§ Krótkie ćwiczenie 1
Wybierz z poniższych wierszy każdą linię zawierającą słowo „item” i przepisz ją. Wielkość liter ma znaczenie.

----

Archiwum 02 lutego 2006


lut 02 2006 Strach
Komentarze: 0

Jak bardzo bym chciał, żeby było już po... żeby to czekanie się skończyło. Noc nie przespana, co chwilę się budziłem cały zlany zimnym potem. A czego się boję?! Jutrzejszego dnia. We wtorek miałem drugą poprawkę kolokwium z ekonomii, więcej nie będzie poprawek bo już nie ma czasu. Moja dalsza egzystencja na uczelni stoi więc pod wielkim znakiem zapytania. Wszystko zależy od tego czy uda się zaliczyć ćwiczenia czy nie. Wkurza mnie to czekanie i ta bezsilność, bo nic już nie mogę zrobić... tylko czekać. Cholernie się boję, ale teraz to już chyba tylko zostało mi się modlić żeby zaliczyć. A jeśli nie zaliczę??? Co wtedy? Najgorsze jest to, że nie wiem co wtedy. Na pewno zawiodę rodziców, którzy zresztą władowali niemało pieniędzy na te studia (bo to jest prywatna uczelnia), zmarnowany rok... i wojsko które czeka aż popełnisz błąd i zakończysz przygodę ze studiami. Heh, wielki optymista zmienił się w pesymistę, ale to czekanie potrafi zabić człowieka. Od wtorku nie myślę o niczym innym, zastanawiam się tylko cały czas czy się uda. A jeszcze jutro egzamin z ekonomii ;( Czy będzie mi dane przystąpić do tego egzaminu? Nie wiem, wszystko się sprowadza do tego koła. Kompletna pustka w głowie, nie jestem w stanie się uczyć na jutrzejszy egzamin. Trudno jeśli będzie mi dane przystąpić do niego to przystąpię, jak spasują pytania to zdam, a jak nie to zawsze są dwie poprawki. Najzabawniejsze jest to, że we wtorek, jeszcze przed kolokwium, potrafiłem się śmiać z tego wszystkiego i nie stresować się tym zbytnio. Żartowałem sobie nawet, że jeśli się nie uda to zawsze można jechać do Irlandii do pracy. Teraz jednak nie jest mi już tak wesoło. Psychicznie jestem rozwalony. Jak bardzo chciałbym znać wynik. Wiedzieć na czym stoję. Jutro się dowiem, jeszcze 25 godzin i wszystko stanie się jasne. Jutro godzina 10.00 stanie się moją godziną zero. Uczyłem się i się nauczyłem, mam nadzieję, że to co napisałem pozwoli mi zaliczyć te pieprzone ćwiczenia i mieć już z tym spokój, mam taką nadzieję...

----

§ Krótkie ćwiczenie 2
Jakie skutki niezaliczenia ćwiczeń z ekonomii wymienia wpis o oczekiwaniu na wynik kolokwium?

----

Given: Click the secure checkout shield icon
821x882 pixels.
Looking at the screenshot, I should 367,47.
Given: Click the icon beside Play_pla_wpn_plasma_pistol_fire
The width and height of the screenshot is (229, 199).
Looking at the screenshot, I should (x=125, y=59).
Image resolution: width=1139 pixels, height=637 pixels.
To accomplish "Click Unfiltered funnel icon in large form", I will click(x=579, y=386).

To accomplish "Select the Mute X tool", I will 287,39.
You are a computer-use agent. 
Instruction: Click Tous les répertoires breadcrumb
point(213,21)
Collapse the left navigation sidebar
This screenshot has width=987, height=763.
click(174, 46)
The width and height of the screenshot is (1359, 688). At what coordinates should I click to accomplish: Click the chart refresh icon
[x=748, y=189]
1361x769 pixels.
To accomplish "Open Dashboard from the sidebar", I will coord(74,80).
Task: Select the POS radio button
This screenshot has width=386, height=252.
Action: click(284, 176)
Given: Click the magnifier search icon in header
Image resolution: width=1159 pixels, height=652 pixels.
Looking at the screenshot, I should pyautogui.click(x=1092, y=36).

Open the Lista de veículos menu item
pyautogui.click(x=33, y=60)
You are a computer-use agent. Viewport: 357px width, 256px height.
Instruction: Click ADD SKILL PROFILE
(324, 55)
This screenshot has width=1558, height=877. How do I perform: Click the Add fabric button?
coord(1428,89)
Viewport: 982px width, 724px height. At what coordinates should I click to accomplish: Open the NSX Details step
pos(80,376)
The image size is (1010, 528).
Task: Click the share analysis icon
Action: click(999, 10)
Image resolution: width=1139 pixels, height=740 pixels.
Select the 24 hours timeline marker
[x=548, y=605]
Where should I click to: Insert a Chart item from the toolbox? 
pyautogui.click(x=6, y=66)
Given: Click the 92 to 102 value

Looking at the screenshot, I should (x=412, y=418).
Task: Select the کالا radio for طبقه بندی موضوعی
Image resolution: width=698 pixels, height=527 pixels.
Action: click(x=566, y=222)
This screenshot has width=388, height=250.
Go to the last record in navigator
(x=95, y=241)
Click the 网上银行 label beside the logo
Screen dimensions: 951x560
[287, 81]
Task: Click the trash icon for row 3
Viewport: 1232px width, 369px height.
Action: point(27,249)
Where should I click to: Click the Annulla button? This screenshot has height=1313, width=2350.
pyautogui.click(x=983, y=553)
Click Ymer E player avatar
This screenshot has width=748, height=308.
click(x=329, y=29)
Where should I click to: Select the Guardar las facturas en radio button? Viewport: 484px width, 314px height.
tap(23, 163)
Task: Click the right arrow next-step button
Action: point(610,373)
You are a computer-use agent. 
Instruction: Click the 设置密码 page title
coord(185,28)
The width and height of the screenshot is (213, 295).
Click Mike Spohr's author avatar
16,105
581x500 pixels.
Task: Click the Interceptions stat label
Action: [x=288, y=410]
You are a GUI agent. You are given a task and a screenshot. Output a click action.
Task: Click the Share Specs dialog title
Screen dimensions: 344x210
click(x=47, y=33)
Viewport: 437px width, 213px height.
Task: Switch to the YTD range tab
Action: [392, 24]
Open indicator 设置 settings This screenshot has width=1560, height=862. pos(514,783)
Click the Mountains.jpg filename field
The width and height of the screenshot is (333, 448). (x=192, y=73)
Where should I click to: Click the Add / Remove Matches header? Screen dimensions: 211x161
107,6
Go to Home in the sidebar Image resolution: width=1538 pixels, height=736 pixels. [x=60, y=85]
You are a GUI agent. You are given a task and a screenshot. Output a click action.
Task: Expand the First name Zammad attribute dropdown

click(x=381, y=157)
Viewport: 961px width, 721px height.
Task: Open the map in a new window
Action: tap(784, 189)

----

§ Wynik ćwiczenia 1
Open the Lista de veículos menu item
Where should I click to: Insert a Chart item from the toolbox? 

§ Wynik ćwiczenia 2
- zawiedzenie rodziców, którzy wydali niemało pieniędzy na studia
- zmarnowany rok
- wojsko